■ ABOUT THIS TASK ■
Return every record below exactly as given.

■ MATERIALS PROVIDED ■
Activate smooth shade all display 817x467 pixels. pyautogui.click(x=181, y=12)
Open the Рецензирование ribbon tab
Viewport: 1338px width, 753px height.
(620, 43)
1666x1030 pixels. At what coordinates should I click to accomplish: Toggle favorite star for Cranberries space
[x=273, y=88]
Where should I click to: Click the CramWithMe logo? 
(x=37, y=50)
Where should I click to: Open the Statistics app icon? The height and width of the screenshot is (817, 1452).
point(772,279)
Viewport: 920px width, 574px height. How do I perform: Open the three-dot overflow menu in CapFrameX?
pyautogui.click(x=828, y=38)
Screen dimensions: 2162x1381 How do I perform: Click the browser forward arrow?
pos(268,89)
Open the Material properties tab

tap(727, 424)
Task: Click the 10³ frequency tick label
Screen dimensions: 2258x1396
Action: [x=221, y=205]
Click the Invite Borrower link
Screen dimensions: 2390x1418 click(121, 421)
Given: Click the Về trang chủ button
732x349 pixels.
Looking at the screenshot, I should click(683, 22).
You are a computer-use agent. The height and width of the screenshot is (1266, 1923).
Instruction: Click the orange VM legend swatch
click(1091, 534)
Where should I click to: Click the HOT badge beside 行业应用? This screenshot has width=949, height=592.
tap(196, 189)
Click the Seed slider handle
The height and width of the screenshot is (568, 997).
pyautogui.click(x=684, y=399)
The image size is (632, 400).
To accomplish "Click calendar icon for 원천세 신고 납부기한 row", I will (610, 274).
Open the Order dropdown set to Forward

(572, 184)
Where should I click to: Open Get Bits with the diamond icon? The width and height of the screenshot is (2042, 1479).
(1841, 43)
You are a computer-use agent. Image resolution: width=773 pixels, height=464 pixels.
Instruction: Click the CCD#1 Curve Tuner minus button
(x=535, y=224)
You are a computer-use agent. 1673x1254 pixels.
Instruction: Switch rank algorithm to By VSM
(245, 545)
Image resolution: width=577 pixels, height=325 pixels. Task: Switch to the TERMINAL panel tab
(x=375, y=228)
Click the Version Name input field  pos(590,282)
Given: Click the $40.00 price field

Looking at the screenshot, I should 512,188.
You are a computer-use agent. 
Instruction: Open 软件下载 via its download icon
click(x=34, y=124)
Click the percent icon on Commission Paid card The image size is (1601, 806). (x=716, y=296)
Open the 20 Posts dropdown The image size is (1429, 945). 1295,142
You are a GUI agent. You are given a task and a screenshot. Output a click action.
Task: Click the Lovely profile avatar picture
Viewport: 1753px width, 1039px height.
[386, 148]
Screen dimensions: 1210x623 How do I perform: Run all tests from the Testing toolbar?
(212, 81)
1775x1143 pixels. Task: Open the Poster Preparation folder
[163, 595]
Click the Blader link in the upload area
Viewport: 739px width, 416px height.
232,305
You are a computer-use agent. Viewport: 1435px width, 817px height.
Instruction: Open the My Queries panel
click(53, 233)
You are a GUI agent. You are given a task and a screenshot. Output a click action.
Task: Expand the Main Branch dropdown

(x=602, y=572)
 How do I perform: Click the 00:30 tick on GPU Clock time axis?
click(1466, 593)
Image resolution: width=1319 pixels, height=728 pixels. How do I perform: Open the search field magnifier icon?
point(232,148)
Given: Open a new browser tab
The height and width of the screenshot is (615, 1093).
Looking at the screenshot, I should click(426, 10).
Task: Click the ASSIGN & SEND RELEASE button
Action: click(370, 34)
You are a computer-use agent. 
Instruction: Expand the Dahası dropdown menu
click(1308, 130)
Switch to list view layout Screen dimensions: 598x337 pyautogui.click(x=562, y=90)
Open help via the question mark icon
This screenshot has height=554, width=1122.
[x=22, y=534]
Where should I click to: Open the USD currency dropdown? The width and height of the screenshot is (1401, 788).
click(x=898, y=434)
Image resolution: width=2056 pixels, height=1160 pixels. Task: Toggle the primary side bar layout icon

■ ANSWER AREA ■
Activate smooth shade all display 817x467 pixels. pyautogui.click(x=181, y=12)
Open the Рецензирование ribbon tab
Viewport: 1338px width, 753px height.
(620, 43)
1666x1030 pixels. At what coordinates should I click to accomplish: Toggle favorite star for Cranberries space
[x=273, y=88]
Where should I click to: Click the CramWithMe logo? 
(x=37, y=50)
Where should I click to: Open the Statistics app icon? The height and width of the screenshot is (817, 1452).
point(772,279)
Viewport: 920px width, 574px height. How do I perform: Open the three-dot overflow menu in CapFrameX?
pyautogui.click(x=828, y=38)
Screen dimensions: 2162x1381 How do I perform: Click the browser forward arrow?
pos(268,89)
Open the Material properties tab

tap(727, 424)
Task: Click the 10³ frequency tick label
Screen dimensions: 2258x1396
Action: [x=221, y=205]
Click the Invite Borrower link
Screen dimensions: 2390x1418 click(121, 421)
Given: Click the Về trang chủ button
732x349 pixels.
Looking at the screenshot, I should click(683, 22).
You are a computer-use agent. The height and width of the screenshot is (1266, 1923).
Instruction: Click the orange VM legend swatch
click(1091, 534)
Where should I click to: Click the HOT badge beside 行业应用? This screenshot has width=949, height=592.
tap(196, 189)
Click the Seed slider handle
The height and width of the screenshot is (568, 997).
pyautogui.click(x=684, y=399)
The image size is (632, 400).
To accomplish "Click calendar icon for 원천세 신고 납부기한 row", I will (610, 274).
Open the Order dropdown set to Forward

(572, 184)
Where should I click to: Open Get Bits with the diamond icon? The width and height of the screenshot is (2042, 1479).
(1841, 43)
You are a computer-use agent. Image resolution: width=773 pixels, height=464 pixels.
Instruction: Click the CCD#1 Curve Tuner minus button
(x=535, y=224)
You are a computer-use agent. 1673x1254 pixels.
Instruction: Switch rank algorithm to By VSM
(245, 545)
Image resolution: width=577 pixels, height=325 pixels. Task: Switch to the TERMINAL panel tab
(x=375, y=228)
Click the Version Name input field  pos(590,282)
Given: Click the $40.00 price field

Looking at the screenshot, I should 512,188.
You are a computer-use agent. 
Instruction: Open 软件下载 via its download icon
click(x=34, y=124)
Click the percent icon on Commission Paid card The image size is (1601, 806). (x=716, y=296)
Open the 20 Posts dropdown The image size is (1429, 945). 1295,142
You are a GUI agent. You are given a task and a screenshot. Output a click action.
Task: Click the Lovely profile avatar picture
Viewport: 1753px width, 1039px height.
[386, 148]
Screen dimensions: 1210x623 How do I perform: Run all tests from the Testing toolbar?
(212, 81)
1775x1143 pixels. Task: Open the Poster Preparation folder
[163, 595]
Click the Blader link in the upload area
Viewport: 739px width, 416px height.
232,305
You are a computer-use agent. Viewport: 1435px width, 817px height.
Instruction: Open the My Queries panel
click(53, 233)
You are a GUI agent. You are given a task and a screenshot. Output a click action.
Task: Expand the Main Branch dropdown

(x=602, y=572)
 How do I perform: Click the 00:30 tick on GPU Clock time axis?
click(1466, 593)
Image resolution: width=1319 pixels, height=728 pixels. How do I perform: Open the search field magnifier icon?
point(232,148)
Given: Open a new browser tab
The height and width of the screenshot is (615, 1093).
Looking at the screenshot, I should click(426, 10).
Task: Click the ASSIGN & SEND RELEASE button
Action: click(370, 34)
You are a computer-use agent. 
Instruction: Expand the Dahası dropdown menu
click(1308, 130)
Switch to list view layout Screen dimensions: 598x337 pyautogui.click(x=562, y=90)
Open help via the question mark icon
This screenshot has height=554, width=1122.
[x=22, y=534]
Where should I click to: Open the USD currency dropdown? The width and height of the screenshot is (1401, 788).
click(x=898, y=434)
Image resolution: width=2056 pixels, height=1160 pixels. Task: Toggle the primary side bar layout icon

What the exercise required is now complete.